自第一眼起,柏书意便知铭瑜与其他孩子不同,他思维缜密、行事果决,就像是被人刻意雕琢过,看似五六岁的年纪,却早已没了童真,成熟的让人可怕,恐怕多数成年人都没有他这般好的心理素质。
“沈姑娘也曾是见过世面的,这般吵嚷成何体统。”无论旁人如何看待,在柏书意眼中湛铭瑜始终是个孩子,正因如此她更不想让这孩子,成为令人惧怕的存在,“念着你曾有恩于家主,今日之事我可以不追究,但这孩子既然入了湛家门,他的去留便由不得你。”

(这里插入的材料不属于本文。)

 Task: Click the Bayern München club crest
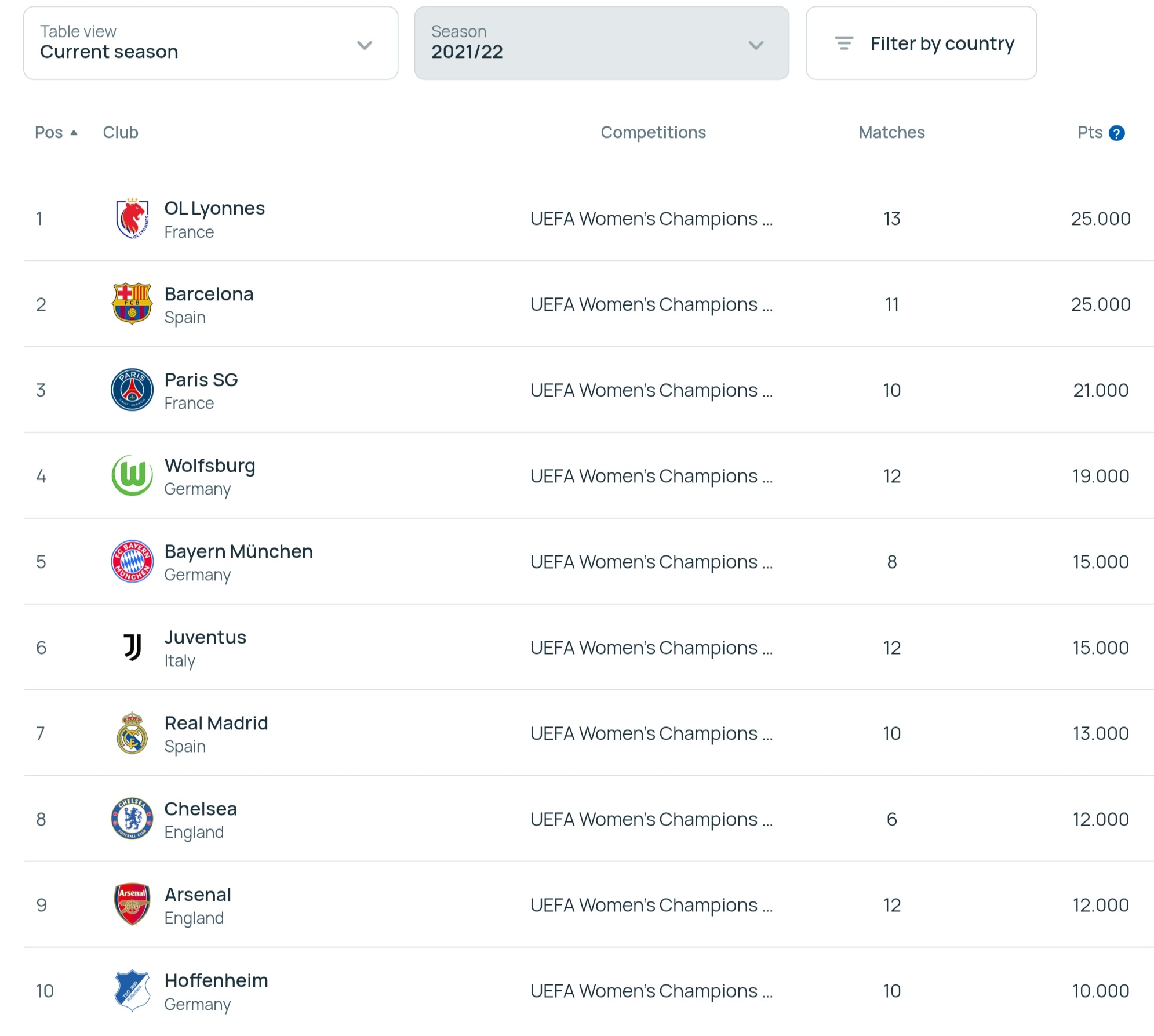[132, 561]
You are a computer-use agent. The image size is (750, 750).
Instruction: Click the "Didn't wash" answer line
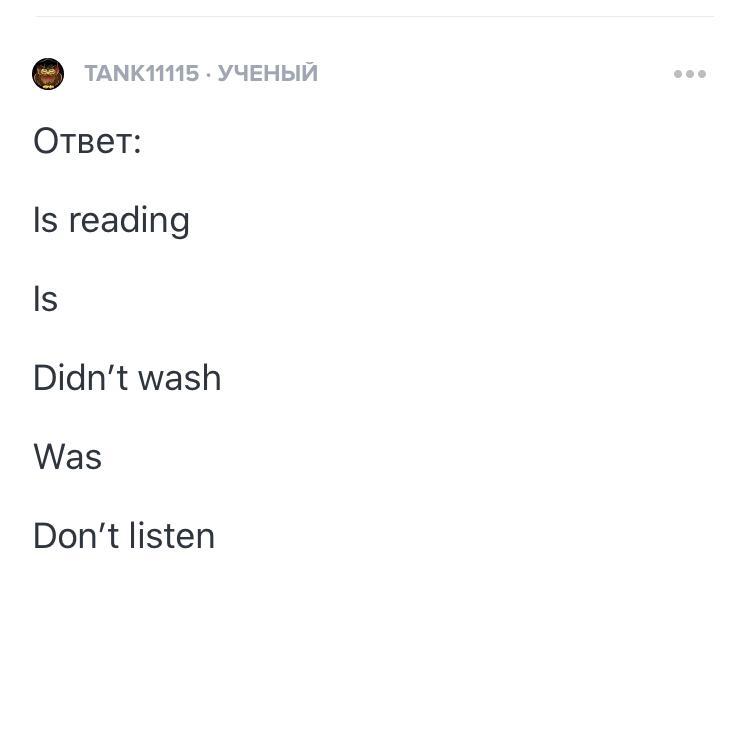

“好个知书达理的大夫人。”沈梅嫣笑的讽刺,“我于辰熠有恩是不争的事实,你莫不是因着他前些日子宿在我那儿,心有不甘,才干出这等抢人孩子的龌龊事?你若想要孩子,怎不自个生,抢别人的是何道理?你怕不是生不出孩子吧?也对,你若能生怎会甘愿养别人的孩子,哈,怎么,被我说中了?”
其实沈梅嫣这般口不择言,也不过是为了激怒柏书意,以此来达到她的目的,却不曾想柏书意没有被激怒,反倒将湛铭瑜给惹毛了。
“放肆,你怕是忘了舅舅的话,倘若舅舅知道你今日所为,你觉得你还能活吗?”湛铭瑜冷声开口,话中尽是警告之意。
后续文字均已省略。